*** Opening of DATASET ENTRIES ***
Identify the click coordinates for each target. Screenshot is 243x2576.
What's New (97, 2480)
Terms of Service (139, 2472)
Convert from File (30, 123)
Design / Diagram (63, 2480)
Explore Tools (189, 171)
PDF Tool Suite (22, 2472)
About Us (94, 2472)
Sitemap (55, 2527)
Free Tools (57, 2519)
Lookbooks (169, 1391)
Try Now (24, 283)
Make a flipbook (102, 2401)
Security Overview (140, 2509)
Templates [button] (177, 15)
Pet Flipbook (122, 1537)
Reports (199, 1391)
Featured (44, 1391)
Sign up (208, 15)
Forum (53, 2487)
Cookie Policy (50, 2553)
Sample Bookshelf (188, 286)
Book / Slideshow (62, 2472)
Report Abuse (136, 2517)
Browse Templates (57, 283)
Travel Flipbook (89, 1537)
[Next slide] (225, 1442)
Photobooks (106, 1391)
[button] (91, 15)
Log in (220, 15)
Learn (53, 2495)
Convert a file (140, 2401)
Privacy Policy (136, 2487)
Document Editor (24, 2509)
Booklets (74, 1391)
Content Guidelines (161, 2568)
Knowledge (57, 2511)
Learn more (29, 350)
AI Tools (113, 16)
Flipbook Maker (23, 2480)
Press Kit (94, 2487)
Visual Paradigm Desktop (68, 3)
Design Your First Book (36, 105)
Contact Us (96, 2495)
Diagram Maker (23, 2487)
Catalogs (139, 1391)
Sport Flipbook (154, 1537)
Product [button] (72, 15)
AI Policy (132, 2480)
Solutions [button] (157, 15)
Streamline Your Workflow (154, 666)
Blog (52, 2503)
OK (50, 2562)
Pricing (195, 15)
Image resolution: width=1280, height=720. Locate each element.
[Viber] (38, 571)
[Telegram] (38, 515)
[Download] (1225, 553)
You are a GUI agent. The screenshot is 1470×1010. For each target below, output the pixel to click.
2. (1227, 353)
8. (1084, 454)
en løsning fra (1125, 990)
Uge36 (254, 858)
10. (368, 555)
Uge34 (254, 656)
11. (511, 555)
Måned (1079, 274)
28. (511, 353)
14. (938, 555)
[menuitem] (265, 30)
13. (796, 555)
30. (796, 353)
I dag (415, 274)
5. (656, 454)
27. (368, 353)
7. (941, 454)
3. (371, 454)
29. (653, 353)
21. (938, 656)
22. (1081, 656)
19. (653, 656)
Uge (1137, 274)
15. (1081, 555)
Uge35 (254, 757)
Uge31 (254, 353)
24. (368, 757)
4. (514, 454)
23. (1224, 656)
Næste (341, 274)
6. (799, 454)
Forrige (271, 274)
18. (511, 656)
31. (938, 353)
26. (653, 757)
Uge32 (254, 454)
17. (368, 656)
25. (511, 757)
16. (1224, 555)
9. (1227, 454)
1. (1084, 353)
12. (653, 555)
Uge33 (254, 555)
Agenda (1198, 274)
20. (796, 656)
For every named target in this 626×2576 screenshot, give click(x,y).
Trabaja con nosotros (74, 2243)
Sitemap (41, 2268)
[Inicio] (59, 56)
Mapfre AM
*** Close of DATASET ENTRIES ***
● **WORK REQUIRED**
Output every entry again, exactly as given.

● **ANSWER**
Identify the click coordinates for each target. Screenshot is 243x2576.
What's New (97, 2480)
Terms of Service (139, 2472)
Convert from File (30, 123)
Design / Diagram (63, 2480)
Explore Tools (189, 171)
PDF Tool Suite (22, 2472)
About Us (94, 2472)
Sitemap (55, 2527)
Free Tools (57, 2519)
Lookbooks (169, 1391)
Try Now (24, 283)
Make a flipbook (102, 2401)
Security Overview (140, 2509)
Templates [button] (177, 15)
Pet Flipbook (122, 1537)
Reports (199, 1391)
Featured (44, 1391)
Sign up (208, 15)
Forum (53, 2487)
Cookie Policy (50, 2553)
Sample Bookshelf (188, 286)
Book / Slideshow (62, 2472)
Report Abuse (136, 2517)
Browse Templates (57, 283)
Travel Flipbook (89, 1537)
[Next slide] (225, 1442)
Photobooks (106, 1391)
[button] (91, 15)
Log in (220, 15)
Learn (53, 2495)
Convert a file (140, 2401)
Privacy Policy (136, 2487)
Document Editor (24, 2509)
Booklets (74, 1391)
Content Guidelines (161, 2568)
Knowledge (57, 2511)
Learn more (29, 350)
AI Tools (113, 16)
Flipbook Maker (23, 2480)
Press Kit (94, 2487)
Visual Paradigm Desktop (68, 3)
Design Your First Book (36, 105)
Contact Us (96, 2495)
Diagram Maker (23, 2487)
Catalogs (139, 1391)
Sport Flipbook (154, 1537)
Product [button] (72, 15)
AI Policy (132, 2480)
Solutions [button] (157, 15)
Streamline Your Workflow (154, 666)
Blog (52, 2503)
OK (50, 2562)
Pricing (195, 15)
Image resolution: width=1280, height=720. Locate each element.
[Viber] (38, 571)
[Telegram] (38, 515)
[Download] (1225, 553)
You are a GUI agent. The screenshot is 1470×1010. For each target below, output the pixel to click.
2. (1227, 353)
8. (1084, 454)
en løsning fra (1125, 990)
Uge36 (254, 858)
10. (368, 555)
Uge34 (254, 656)
11. (511, 555)
Måned (1079, 274)
28. (511, 353)
14. (938, 555)
[menuitem] (265, 30)
13. (796, 555)
30. (796, 353)
I dag (415, 274)
5. (656, 454)
27. (368, 353)
7. (941, 454)
3. (371, 454)
29. (653, 353)
21. (938, 656)
22. (1081, 656)
19. (653, 656)
Uge (1137, 274)
15. (1081, 555)
Uge35 (254, 757)
Uge31 (254, 353)
24. (368, 757)
4. (514, 454)
23. (1224, 656)
Næste (341, 274)
6. (799, 454)
Forrige (271, 274)
18. (511, 656)
31. (938, 353)
26. (653, 757)
Uge32 (254, 454)
17. (368, 656)
25. (511, 757)
16. (1224, 555)
9. (1227, 454)
1. (1084, 353)
12. (653, 555)
Uge33 (254, 555)
Agenda (1198, 274)
20. (796, 656)
For every named target in this 626×2576 screenshot, give click(x,y).
Trabaja con nosotros (74, 2243)
Sitemap (41, 2268)
[Inicio] (59, 56)
Mapfre AM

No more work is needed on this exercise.